On the same day that Joe Biden picked Kamala Harris as his running mate, Ilhan Omar handily won her primary battle.

US Senator Kamala Harris in Las Vegas, Nevada, June 14, 2019 (photo credit: REUTERS/MIKE SEGAR/FILE PHOTO)
US Senator Kamala Harris in Las Vegas, Nevada, June 14, 2019
The US Democratic Party sent Israel a mixed message on Tuesday.
First, the good news: Kamala Harris was selected as presumptive Democratic nominee for Joe Biden’s running mate. Harris, and not Elizabeth Warren. Harris, and not Susan Rice.
Warren is deep in the Progressive wing of the party, and said during her presidential campaign that she would consider withholding military assistance for Israel, and pointedly boycotted the AIPAC policy conference this year.

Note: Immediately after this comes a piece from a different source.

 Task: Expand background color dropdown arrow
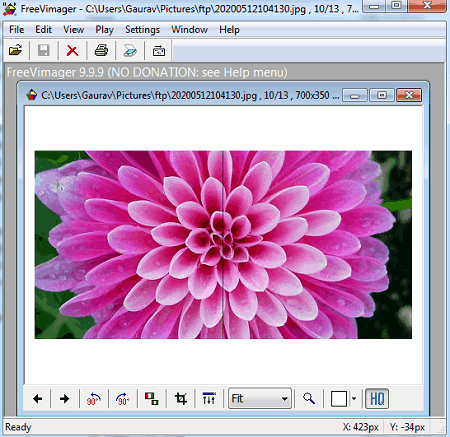tap(354, 399)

Rice is someone with whom Jerusalem had a difficult relationship when she served as Barack Obama’s national security adviser from 2013-2017 – a period of US-Israel ties that will be remembered as one of the rockiest ever.
So Jerusalem heaved a sigh of relief when Harris was selected. Like the head of the ticket, she is a Democratic moderate who understands the significance of the Israel-US alliance and Israel’s genuine security concerns.
Harris stood up to pressure during her short-lived presidential run to take a more critical position toward Israel. She came out against aid cuts to Israel and refused to join those candidates slinging insults at Israel’s government and leaders.
She is aligned with the traditional pro-Israel camp inside the Democratic Party. As a JTA article put it last year, “She’s more AIPAC than J Street,” which is very welcome news for Jerusalem. This does not mean that she supports all Israel’s policies – she has come out solidly against annexation – but it is clear that she still views Israel as the “good guys.”
And that is not something that cannot be said of Minnesota congresswoman Ilhan Omar – which brings us to the bad news.
On the same day that Biden picked Harris as his running mate, Omar handily won her primary battle, all but ensuring that she will be reelected from her solidly Democratic Minneapolis district in November. Omar, as her tweets, rhetoric and record over the last two years have amply shown, takes a dark view not only of Israel, but also those American Jews who lobby on its behalf.
One of a group of four Progressive women of color – the “Squad” – elected into Congress in 2018, all of whom handily won primary races so far and are pretty much assured reelection, Omar has been an outspoken critic of Israel and is one of those pressing a need for the US to re-evaluate its relations with its strongest Middle East ally.
Any hope that these positions – shared by the other Squad members – were ones that could cost representatives their seats have been laid to rest. Not only did the Squad not lose any traction this primary season, but they gained at least two other members with the election of Cori Bush in Missouri and Jamaal Bowman, who both beat staunch pro-Israel congressmen: Eliot Engel in New York and Lacy Clay in Missouri.
There is a twofold message for Israel from the developments inside the Democratic Party on Tuesday. On the one hand, they show that the moderate, traditional pro-Israel wing in the party still rules – Biden’s apparent nomination and his selection of Harris are proof of this. Looking at the Democratic candidates who started this marathon run for president on the debate stage in Miami in June 2019, a Biden-Harris ticket – at least from an Israeli point of view – is probably as good as Jerusalem could have hoped for.
In addition, the party’s platform on Israel that is expected to be ratified at next week’s convention is positive, declaring that a “strong, secure and democratic Israel is vital” to US interests, committing the party to upholding the Jewish state’s “qualitative military edge,” and stating that Jerusalem should remain Israel’s capital. Biden himself stepped in to ensure that the word “occupation” would not appear in the plank.
But on the other hand, Tuesday’s victory of Omar, and the strong primary run of the Progressives prove that they are a serious and growing force inside the party, and that in today’s deeply polarized America, this wing of the party not only has staying power, but is on the ascent.
And that needs to concern Jerusalem, even if at this particular moment in time the party picked as its standard bearers two candidates with whom Israel should be able to find strong common ground.